ECONOMIA

Nova interpretação sobre emissão de Debêntures reposiciona a estrutura empresarial no Brasil

Por Dra. Geovanna Fagundes, advogada do Tognetti Advocacia Publicado em 23/02/2026 às 10:16
Nova interpretação sobre emissão de Debêntures reposiciona a estrutura empresarial no Brasil

Uma nova interpretação administrativa promete redesenhar o acesso ao mercado de dívida no Brasil. A recente Nota Técnica SEI nº 135/2026/MEMP do Departamento Nacional de Registro Empresarial e Integração (DREI) reconheceu a possibilidade de sociedades empresárias limitadas emitirem debêntures, desde que observados os parâmetros legais aplicáveis. O entendimento rompe com uma tradição consolidada no ambiente societário brasileiro, que vinculava o instrumento quase exclusivamente às sociedades por ações.

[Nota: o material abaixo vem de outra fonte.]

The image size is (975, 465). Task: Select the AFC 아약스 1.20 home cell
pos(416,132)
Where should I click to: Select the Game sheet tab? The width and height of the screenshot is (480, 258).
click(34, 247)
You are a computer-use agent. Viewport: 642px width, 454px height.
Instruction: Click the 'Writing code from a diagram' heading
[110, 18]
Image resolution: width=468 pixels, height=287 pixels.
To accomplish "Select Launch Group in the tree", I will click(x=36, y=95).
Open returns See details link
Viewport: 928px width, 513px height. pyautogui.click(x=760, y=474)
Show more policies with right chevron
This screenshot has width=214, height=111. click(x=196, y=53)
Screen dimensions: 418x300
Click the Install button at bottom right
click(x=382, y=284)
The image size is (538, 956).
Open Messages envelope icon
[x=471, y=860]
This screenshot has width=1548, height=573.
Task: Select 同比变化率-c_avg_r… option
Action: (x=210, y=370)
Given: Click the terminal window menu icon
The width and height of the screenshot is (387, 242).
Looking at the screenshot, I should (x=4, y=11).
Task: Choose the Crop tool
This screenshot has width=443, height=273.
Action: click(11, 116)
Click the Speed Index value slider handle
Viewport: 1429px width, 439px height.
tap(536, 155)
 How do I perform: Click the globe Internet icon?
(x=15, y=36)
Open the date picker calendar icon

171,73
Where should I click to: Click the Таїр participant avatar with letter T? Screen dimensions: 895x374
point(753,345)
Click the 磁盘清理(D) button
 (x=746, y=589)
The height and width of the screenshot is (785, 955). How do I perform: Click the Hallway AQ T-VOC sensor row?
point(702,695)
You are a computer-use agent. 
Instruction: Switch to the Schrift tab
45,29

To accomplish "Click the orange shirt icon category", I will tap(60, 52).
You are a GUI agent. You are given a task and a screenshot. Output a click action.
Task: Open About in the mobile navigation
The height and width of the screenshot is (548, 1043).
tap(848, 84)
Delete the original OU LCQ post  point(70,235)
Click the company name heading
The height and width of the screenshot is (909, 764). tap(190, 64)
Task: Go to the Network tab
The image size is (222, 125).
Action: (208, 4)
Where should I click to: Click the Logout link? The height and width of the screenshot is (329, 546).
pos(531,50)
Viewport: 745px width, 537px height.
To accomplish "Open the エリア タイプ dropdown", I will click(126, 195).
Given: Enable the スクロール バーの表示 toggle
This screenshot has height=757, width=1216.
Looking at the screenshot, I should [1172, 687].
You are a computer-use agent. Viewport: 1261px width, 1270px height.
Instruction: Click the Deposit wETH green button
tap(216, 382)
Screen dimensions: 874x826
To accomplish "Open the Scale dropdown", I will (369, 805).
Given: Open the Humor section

Embora não altere formalmente a legislação, a manifestação afasta a leitura restritiva que predominava nas Juntas Comerciais e reafirma um princípio central do direito empresarial: na ausência de vedação legal expressa, não cabe ao intérprete criar limitações. A disciplina do mercado de valores mobiliários, prevista na Lei nº 6.385/1976, não restringe a emissão de debêntures apenas às S.A., atribuindo à Comissão de Valores Mobiliários (CVM) a competência para regular ofertas públicas.

Na prática, o cenário anterior gerava insegurança jurídica e impunha custos relevantes às empresas. Muitas limitadas precisavam se transformar em sociedades anônimas apenas para viabilizar emissões de dívida estruturada, assumindo maior formalismo, obrigações informacionais ampliadas e adaptação regulatória mais complexa. Com o novo posicionamento, amplia-se o leque de alternativas de financiamento sem que a forma societária precise ser alterada.

Para a advogada Dra. Geovanna Fagundes, do Tognetti Advocacia, o diferencial da interpretação está na racionalidade econômica que ela introduz. “A Nota Técnica reposiciona a sociedade limitada no mercado de capitais ao reconhecer que a regra é a liberdade de organização empresarial. Se não há proibição legal expressa, não se pode presumir impedimento. Isso reduz custos de transação e fortalece a segurança jurídica”, afirma.

Segundo a especialista, o entendimento também consolida a autonomia privada como eixo estruturante do direito societário. “A sociedade limitada possui plena capacidade obrigacional e autonomia patrimonial. A emissão de debêntures não altera sua natureza contratual, apenas amplia seu repertório de instrumentos financeiros. Cabe ao contrato social disciplinar quóruns, garantias e governança com rigor técnico”, explica.

Do ponto de vista macroeconômico, a medida tende a estimular a diversificação das fontes de financiamento empresarial em um contexto de crédito bancário mais restritivo e maior protagonismo do mercado privado de dívida. “Ao permitir que limitadas acessem debêntures sem migração para S.A., o sistema jurídico passa a servir à estratégia empresarial, e não a condicionar. O desafio agora é combinar flexibilidade com transparência e proteção ao investidor”, conclui Dra. Geovanna.